#### Records for the task
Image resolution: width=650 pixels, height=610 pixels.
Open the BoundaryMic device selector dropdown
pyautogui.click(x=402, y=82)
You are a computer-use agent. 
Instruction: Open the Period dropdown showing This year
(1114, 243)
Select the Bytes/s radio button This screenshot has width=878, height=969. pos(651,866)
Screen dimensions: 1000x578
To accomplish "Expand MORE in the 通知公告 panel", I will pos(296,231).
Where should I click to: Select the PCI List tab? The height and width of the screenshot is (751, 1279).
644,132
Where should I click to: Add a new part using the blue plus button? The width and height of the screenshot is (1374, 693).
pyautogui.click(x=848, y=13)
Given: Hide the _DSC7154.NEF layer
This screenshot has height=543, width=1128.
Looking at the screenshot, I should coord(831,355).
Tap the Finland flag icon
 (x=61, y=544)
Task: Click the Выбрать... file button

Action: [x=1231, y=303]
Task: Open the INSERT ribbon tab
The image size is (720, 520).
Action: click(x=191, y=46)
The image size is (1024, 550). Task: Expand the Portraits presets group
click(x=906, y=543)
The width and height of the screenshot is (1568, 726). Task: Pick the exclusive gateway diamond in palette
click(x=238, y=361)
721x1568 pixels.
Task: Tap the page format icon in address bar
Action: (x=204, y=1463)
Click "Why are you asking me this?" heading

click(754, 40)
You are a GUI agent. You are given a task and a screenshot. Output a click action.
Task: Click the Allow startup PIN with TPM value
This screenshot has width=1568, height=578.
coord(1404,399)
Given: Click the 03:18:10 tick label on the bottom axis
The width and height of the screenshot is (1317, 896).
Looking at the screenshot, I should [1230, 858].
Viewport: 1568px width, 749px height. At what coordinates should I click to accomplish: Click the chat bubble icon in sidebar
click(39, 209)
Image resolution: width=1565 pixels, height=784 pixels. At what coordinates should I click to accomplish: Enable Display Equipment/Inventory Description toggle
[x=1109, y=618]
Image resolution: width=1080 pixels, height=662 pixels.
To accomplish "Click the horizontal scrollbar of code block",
########
| Exercise description |
Return every entry exactly; no line may be missing.

| Worked solution |
Image resolution: width=650 pixels, height=610 pixels.
Open the BoundaryMic device selector dropdown
pyautogui.click(x=402, y=82)
You are a computer-use agent. 
Instruction: Open the Period dropdown showing This year
(1114, 243)
Select the Bytes/s radio button This screenshot has width=878, height=969. pos(651,866)
Screen dimensions: 1000x578
To accomplish "Expand MORE in the 通知公告 panel", I will pos(296,231).
Where should I click to: Select the PCI List tab? The height and width of the screenshot is (751, 1279).
644,132
Where should I click to: Add a new part using the blue plus button? The width and height of the screenshot is (1374, 693).
pyautogui.click(x=848, y=13)
Given: Hide the _DSC7154.NEF layer
This screenshot has height=543, width=1128.
Looking at the screenshot, I should coord(831,355).
Tap the Finland flag icon
 (x=61, y=544)
Task: Click the Выбрать... file button

Action: [x=1231, y=303]
Task: Open the INSERT ribbon tab
The image size is (720, 520).
Action: click(x=191, y=46)
The image size is (1024, 550). Task: Expand the Portraits presets group
click(x=906, y=543)
The width and height of the screenshot is (1568, 726). Task: Pick the exclusive gateway diamond in palette
click(x=238, y=361)
721x1568 pixels.
Task: Tap the page format icon in address bar
Action: (x=204, y=1463)
Click "Why are you asking me this?" heading

click(754, 40)
You are a GUI agent. You are given a task and a screenshot. Output a click action.
Task: Click the Allow startup PIN with TPM value
This screenshot has width=1568, height=578.
coord(1404,399)
Given: Click the 03:18:10 tick label on the bottom axis
The width and height of the screenshot is (1317, 896).
Looking at the screenshot, I should [1230, 858].
Viewport: 1568px width, 749px height. At what coordinates should I click to accomplish: Click the chat bubble icon in sidebar
click(39, 209)
Image resolution: width=1565 pixels, height=784 pixels. At what coordinates should I click to accomplish: Enable Display Equipment/Inventory Description toggle
[x=1109, y=618]
Image resolution: width=1080 pixels, height=662 pixels.
To accomplish "Click the horizontal scrollbar of code block",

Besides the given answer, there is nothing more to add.